Sunk.
“There are certain queer times and occasions in this strange mixed affair we call life when a man takes this whole universe for a vast practical joke, though the wit thereof he but dimly discerns, and more than suspects that the joke is at nobody’s expense but his own.”
― Herman Melville, Moby-Dick
At whose expense is In The Heart Of The Sea? I laughed at it, although as I was an audience member, the film was directed at me. Ron Howard made it, but I laughed throughout the entire thing and it’s not a film that’s after laughter. Chris Hemsworth stars in it, although he may come to wish he hadn’t. Herman Melville is a character in it although none of the narrative is based on his magnum opus Moby Dick nor on any authentic experience that Melville ever had during the time during which he wrote Moby Dick. The whale escapes unscathed, both narratively speaking and in the sense that it’s perhaps the only element of Howard’s film that is executed with filmic competence.
Howard can be a wonderful filmmaker. Over the course of a career that has spanned decades, he’s demonstrated a knack for insight (Parenthood), suspense (Apollo 13), pacing (Frost/Nixon) and atmosphere (Rush). His work on Dan Brown adaptations, The Da Vinci Code and Angels And Demons, has also established that talent is not infallible. Most great filmmakers have poor work to their name, but usually there’s a correlation between their successes and their failures. Gangs Of New York is a lesser film from Martin Scorsese, a great filmmaker, but I can understand how the man who made Goodfellas and Raging Bull came to direct it. It’s not inconsistent with his form of filmmaking nor his weaknesses in filmmaking. Howard’s failures are different. He’s a filmmaker whose great work does not suggest work of the quality of The Da Vinci Code or Angels And Demons. Or In The Heart Of The Sea. It’s inconsistent with his knack for insight, suspense, pacing and atmosphere.

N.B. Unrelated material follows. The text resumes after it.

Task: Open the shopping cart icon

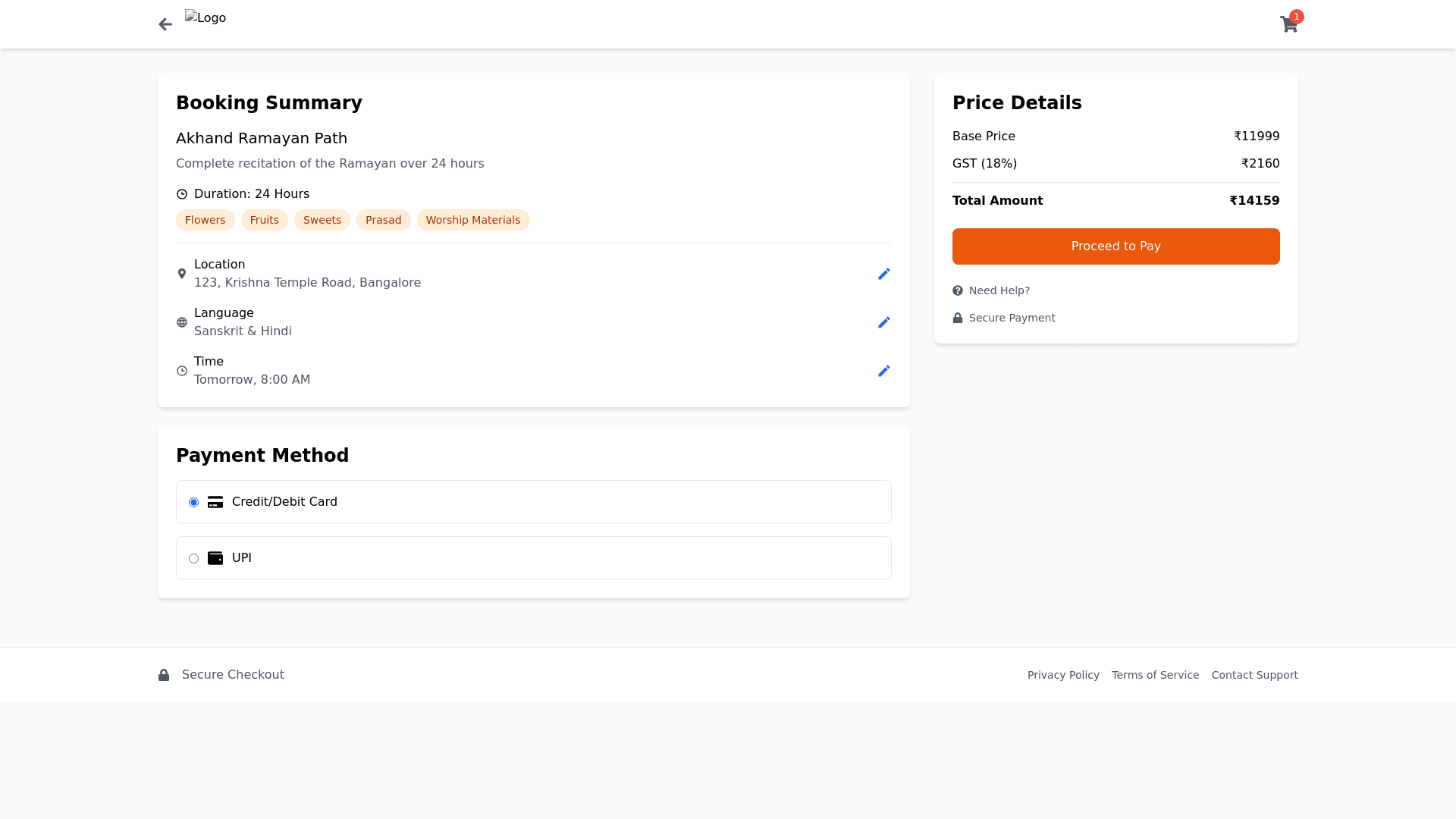Action: (x=1288, y=24)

There’s truth to the story of In The Heart Of The Sea and in that truth there’s extraordinary potential for adventure, which goes wasted. It’s 1820 and the whaling ship ‘Essex’ sets out on a voyage to recover whale oil, the oil obtained from the blubber of whales that saw an enormous industry boom during the 1900s. We’re informed by the narrator of the film that at the heart of the story of the Essex and its voyage is the relationship between two men; Captain George Pollard, Jr. (Benjamin Walker) and first mate Owen Chase (Hemsworth). None of what follows this suggestion by the narrator supports it. Pollard Jr. and Chase are undeniably central characters in the story of the Essex, but their relationship is one of the many haphazardly handled elements of the film and certainly not the one at the heart of the narrative. There’s also an enormous whale, extreme survival, storms and vague notions regarding the disunion between business and honour. They’re equally unimportant to a film suffocated by unimportance.
There is no centre to Howard’s film. It’s a mess without any sort of focus. It might have been an action film, although the action is abrasive and difficult to follow. It might have been an adventure film, but there’s no sense of adventure. It might have been a beautiful period piece, but it’s too unattractive and the camera work too disorientating. It might have been a drama, but the dramatic sense are so awkwardly realised and forced that laughter is the natural response. At least, it was from me.
In The Heart Of The Sea is actively awful. By that I mean that it had a good director, a strong cast and what should have been an inherently compelling story behind it and yet it’s one of the worst films of the year. It’s actively bad in the sense that it feels as though the people responsible for the production of this film must have actively countered the production’s natural merits. It’s Chris Hemsworth versus a whale and they still fucked it up.